[Collected data]
******
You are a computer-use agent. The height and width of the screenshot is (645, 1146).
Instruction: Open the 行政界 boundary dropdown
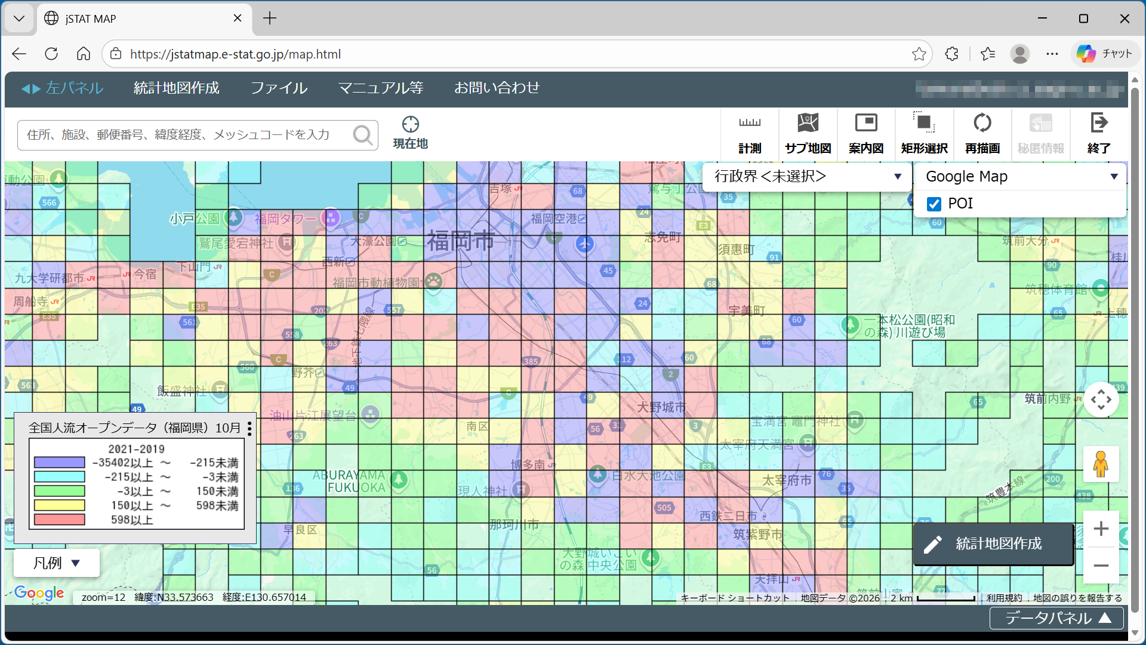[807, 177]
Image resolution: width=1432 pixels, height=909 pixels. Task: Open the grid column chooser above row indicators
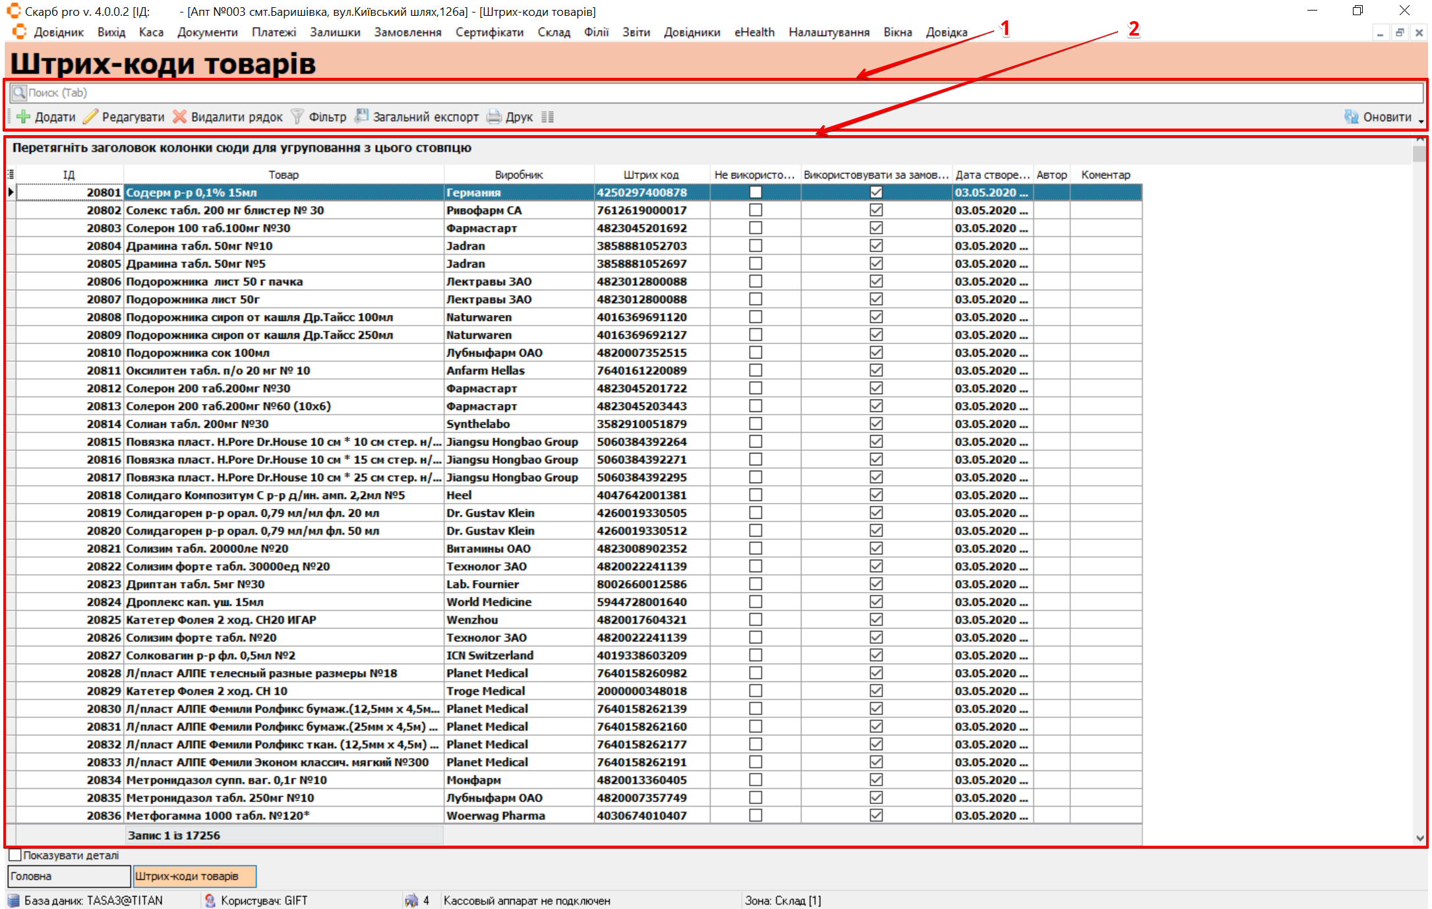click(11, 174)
******
▶ [EXERCISE]: The whole of the data above needs retyping exactly, with pictures omitted.

▶ [TASK SOLUTION]:
You are a computer-use agent. The height and width of the screenshot is (645, 1146).
Instruction: Open the 行政界 boundary dropdown
[807, 177]
Image resolution: width=1432 pixels, height=909 pixels. Task: Open the grid column chooser above row indicators
click(11, 174)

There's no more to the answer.